How can mothers help support the development of a father-child relationship?
What happens is mothers end up being the biggest supporters because some of the mothers are the ones who are trying to raise these guys and teach them. Mothers end up wanting to bring all the young men in their community into a program like this.


What are some opportunities you’re looking to explore with the tour?

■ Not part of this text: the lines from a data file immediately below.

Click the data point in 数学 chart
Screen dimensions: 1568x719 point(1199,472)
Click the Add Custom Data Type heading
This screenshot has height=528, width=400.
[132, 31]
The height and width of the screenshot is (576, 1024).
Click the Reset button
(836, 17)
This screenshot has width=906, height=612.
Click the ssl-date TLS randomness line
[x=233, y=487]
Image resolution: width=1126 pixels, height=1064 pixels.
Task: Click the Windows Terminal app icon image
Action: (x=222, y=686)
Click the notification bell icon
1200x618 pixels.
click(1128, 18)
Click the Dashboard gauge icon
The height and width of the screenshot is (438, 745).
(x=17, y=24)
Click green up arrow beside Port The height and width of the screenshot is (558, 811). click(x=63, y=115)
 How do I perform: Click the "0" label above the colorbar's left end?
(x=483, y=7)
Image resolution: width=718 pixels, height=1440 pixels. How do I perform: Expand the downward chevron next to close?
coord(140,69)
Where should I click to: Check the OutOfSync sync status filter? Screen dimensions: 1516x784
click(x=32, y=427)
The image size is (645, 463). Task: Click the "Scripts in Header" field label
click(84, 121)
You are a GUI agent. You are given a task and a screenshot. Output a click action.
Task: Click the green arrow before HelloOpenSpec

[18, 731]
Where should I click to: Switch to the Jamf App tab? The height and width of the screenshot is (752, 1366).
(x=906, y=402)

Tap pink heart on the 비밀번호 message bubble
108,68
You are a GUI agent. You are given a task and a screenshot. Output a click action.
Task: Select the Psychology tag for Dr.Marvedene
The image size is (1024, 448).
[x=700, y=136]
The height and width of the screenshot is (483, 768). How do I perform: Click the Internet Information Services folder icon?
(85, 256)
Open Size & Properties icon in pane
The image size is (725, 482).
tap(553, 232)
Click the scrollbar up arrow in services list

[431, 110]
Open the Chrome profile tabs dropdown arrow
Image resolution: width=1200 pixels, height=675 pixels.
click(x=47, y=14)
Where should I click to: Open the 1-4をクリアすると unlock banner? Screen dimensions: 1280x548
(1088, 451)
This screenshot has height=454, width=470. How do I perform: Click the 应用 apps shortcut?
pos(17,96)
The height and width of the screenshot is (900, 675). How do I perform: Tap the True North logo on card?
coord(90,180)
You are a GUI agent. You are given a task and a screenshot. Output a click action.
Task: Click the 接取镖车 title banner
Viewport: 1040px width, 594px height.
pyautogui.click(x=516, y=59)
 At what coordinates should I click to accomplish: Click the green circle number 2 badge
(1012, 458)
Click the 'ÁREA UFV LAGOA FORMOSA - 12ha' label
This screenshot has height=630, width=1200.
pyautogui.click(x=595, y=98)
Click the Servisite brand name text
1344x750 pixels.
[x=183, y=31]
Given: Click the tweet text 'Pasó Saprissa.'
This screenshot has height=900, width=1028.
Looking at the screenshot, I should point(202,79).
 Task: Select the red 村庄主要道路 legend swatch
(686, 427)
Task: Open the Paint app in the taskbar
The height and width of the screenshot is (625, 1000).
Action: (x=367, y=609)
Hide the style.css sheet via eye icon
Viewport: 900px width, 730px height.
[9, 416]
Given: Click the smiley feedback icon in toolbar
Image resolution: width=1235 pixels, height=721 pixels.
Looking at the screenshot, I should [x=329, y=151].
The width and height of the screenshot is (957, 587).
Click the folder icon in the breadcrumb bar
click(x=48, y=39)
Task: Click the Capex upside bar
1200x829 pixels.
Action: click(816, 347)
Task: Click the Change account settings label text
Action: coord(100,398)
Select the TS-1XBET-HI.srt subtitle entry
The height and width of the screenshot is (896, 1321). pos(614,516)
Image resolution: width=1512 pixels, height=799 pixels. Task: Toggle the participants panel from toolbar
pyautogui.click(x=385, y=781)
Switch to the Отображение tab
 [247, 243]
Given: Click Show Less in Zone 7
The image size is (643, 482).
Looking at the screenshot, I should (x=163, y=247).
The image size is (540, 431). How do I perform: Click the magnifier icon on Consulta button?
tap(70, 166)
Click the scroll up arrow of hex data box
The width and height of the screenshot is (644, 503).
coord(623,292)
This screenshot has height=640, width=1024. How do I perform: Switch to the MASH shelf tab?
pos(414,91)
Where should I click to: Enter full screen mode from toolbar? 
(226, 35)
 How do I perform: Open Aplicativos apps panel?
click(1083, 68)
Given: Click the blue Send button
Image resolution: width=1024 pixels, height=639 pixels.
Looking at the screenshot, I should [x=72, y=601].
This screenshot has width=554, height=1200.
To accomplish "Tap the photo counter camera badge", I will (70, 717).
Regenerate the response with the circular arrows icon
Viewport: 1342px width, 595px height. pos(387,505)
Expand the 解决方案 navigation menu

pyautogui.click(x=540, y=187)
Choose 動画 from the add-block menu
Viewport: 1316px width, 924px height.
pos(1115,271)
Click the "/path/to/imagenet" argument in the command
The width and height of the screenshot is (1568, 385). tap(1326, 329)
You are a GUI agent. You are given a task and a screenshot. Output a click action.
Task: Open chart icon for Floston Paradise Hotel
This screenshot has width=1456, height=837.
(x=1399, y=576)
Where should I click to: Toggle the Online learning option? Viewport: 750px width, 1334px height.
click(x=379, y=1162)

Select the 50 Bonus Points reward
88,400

We have been invited to the White House and have been asked to speak with the Attorney General on panels, among several other invitees in addressing solutions in our national crisis of fatherlessness. We have since developed, as an extension of FKB, a seven-week program called F.I.S.L.L. This is an acronym for faith, integrity, sacrifice, leadership and legacy. We have a curriculum that guides participants -- fathers, sons, daughters, mentors, mentees -- through the program. The program's aim is to carry the same theme, function and effectiveness as FKB, but in meeting once per week, it will allow for more time in between activities to expand their growth, and allow for follow-up and data. This year, we have partnered with the YMCA in Norwalk, Connecticut, and the Carver Center in Port Chester, New York, to host F.I.S.L.L. This program allows for any community cente
r, organization, men's group, church, etc. to partner with us anywhere in the country. We hope to expand this nationally and globally. The mandate for men to be purposeful in their call as fathers and leaders starts with how they are trained and equipped as boys and young men. We intend to play a key role in the movement that accomplishes this.

Have there been any stories you've heard from mentor-mentee relationships that have personally influenced you?
When they leave the retreat, they say, “We have never experienced anything like your retreat.” Last summer, a man and his son intended to attend a football camp but came to our retreat that was across the street. They saw signs that said, “Allan Houston Father Knows Best Basketball Retreat.” The father asked his son, "Which one do you want to go to?" The son said, "Let's do the basketball camp.” At the end of the first workshop, the dad came up to me and my co-host, Blake Wilson, a big brother to me and a pastor from Houston, Texas. The father, with tears in his eyes, told us that his life has been changed, and this was destiny that he had come to our retreat. He committed right then to change his life and become the father his son deserved to have. I received a text from our video coordinator after yesterday's retreat that said, "Allan, I am moved by this footage. You may never realize the impact this retreat is making on these guys.”